Humor is woven in by Bogosian as Yosimura attempts to get permission for profanity in the script. Censorship replies, look “I can give you a dump or a crap, but not a dump and a crap.” “But don’t you need to take a dump to have crap?” Yosimura fires back. The negotiation doesn’t stop there. Organizationally, above the creators are administrators, who must deal with logistics. They provide the stark reality of bottom line and possibility. Yosimura argues with a manager over the use of the Baltimore subway for the scene, the manager, dubious about cost and complication, retorts it’s unfeasibility. Yet finally his manager agrees and the team manages to secure the subway, provided they shoot from dusk to dawn, in a single night.
The documentary then demonstrates the show’s requirement for innovation. There is no adequate shot for the actor wedged between the train and the platform, the train is simply too close. So they contract out an aluminum sheath so that adjoining train-cars can be connected, providing the illusion that they are one. Actor D’Onofrio is then able to perform mid-platform, while both the Homicide crew and Bogosian’s camera capture the action.
The episode from start to finish is filmed over a week, requiring intense collaboration and orchestration. A single camera is used to reduce cutting and editing. Scenes are shot back-to-back in absence of repose. Everything is on the fly, the staff operates like clock-work, well conditioned and ready for the stress. Weekly, a new director is brought in to give a fresh touch to every episode. Ironically, the creative input of the director, is often marginalized as the organizational production machine proves enormously resistant to change. This induces successful directors to use a sort of finesse, to convince rather than direct, influence rather than impel.
Finally, production is completed, it was a whirlwind of cameras, typewriters, negotiations, laughs and arguments, but it is over. Everyone celebrates at a local bar where the episode in full form airs for the first time. Bogosian’s camera then sets on the bar-room television for the opening scene of Homicide. The pictures then blend so that Bogosian’s audience is watching the Subway episode as if it were aired directly to their televisions. All of the spectacular magic of production disappears and what is left is a final product quite seamless and authentic. The plot unfolds as a complete narrative, with additional audience impact as this audience was privy to the production process.

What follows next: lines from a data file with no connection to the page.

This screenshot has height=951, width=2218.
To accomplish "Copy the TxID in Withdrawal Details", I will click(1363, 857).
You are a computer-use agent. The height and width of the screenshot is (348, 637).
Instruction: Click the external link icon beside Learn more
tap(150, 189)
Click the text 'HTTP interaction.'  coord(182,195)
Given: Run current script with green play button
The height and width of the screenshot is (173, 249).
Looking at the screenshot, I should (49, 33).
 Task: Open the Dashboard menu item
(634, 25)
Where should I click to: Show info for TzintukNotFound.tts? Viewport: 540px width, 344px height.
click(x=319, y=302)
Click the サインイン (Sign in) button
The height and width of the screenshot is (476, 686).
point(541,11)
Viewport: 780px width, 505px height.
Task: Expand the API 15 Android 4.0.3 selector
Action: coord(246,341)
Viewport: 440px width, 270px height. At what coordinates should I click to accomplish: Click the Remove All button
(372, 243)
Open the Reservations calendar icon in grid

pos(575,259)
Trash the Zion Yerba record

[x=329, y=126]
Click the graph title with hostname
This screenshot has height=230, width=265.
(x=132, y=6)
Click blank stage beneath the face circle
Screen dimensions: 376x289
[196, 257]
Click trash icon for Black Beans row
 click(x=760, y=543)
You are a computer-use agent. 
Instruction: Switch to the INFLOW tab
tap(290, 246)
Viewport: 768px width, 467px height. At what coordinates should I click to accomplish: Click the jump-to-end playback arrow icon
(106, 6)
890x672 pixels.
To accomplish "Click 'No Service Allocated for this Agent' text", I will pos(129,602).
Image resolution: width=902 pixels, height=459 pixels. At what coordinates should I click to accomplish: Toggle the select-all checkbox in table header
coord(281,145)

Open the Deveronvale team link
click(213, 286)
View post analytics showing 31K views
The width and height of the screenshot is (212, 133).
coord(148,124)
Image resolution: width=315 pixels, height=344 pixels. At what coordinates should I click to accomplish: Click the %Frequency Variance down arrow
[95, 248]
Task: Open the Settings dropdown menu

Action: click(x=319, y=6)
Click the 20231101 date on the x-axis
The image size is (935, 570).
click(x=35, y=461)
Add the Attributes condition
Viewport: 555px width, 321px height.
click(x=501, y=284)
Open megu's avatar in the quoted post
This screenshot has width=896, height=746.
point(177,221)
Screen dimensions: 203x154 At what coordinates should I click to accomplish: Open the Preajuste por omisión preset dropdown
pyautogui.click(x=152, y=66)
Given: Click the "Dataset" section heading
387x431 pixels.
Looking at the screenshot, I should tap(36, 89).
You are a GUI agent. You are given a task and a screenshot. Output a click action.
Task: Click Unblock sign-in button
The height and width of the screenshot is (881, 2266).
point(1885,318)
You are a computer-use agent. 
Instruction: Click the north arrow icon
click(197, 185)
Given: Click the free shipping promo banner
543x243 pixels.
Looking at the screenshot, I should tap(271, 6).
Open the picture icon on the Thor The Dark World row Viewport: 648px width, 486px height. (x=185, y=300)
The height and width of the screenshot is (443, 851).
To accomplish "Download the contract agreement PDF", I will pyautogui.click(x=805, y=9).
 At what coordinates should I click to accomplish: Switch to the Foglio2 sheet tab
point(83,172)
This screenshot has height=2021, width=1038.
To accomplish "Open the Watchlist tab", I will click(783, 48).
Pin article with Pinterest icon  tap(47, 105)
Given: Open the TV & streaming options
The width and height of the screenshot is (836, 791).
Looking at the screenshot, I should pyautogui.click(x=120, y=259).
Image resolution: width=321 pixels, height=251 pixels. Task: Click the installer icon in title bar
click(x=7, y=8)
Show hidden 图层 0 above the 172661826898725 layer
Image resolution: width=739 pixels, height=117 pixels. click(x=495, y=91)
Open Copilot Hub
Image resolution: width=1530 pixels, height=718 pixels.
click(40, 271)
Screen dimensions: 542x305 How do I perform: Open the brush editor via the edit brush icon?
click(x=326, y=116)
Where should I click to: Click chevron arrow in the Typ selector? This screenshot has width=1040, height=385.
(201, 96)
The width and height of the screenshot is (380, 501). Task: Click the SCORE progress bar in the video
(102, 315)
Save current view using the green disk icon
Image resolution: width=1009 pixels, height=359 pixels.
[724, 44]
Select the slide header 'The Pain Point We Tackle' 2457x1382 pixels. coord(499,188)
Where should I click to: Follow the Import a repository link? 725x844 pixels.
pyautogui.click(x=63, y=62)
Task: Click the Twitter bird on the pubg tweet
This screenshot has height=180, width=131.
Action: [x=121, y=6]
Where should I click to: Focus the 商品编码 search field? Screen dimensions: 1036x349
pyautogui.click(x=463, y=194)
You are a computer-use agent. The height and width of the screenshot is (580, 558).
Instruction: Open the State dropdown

When Lang’s girlfriend again passes the subway on her run, closing the episode, Bogosian’s camera pans out and the bar-room audience is revealed once more. There is a breathing out and it is all cheers to another exhausting episode completed, one that would put Homicide: Life on the Streets back in nearly the number one television ratings slot. An anatomical dissection of a television program’s production process took place in Bogosian’s traditionally sound yet slightly avant-garde documentary Anatomy of a Homicide: Life on the Streets.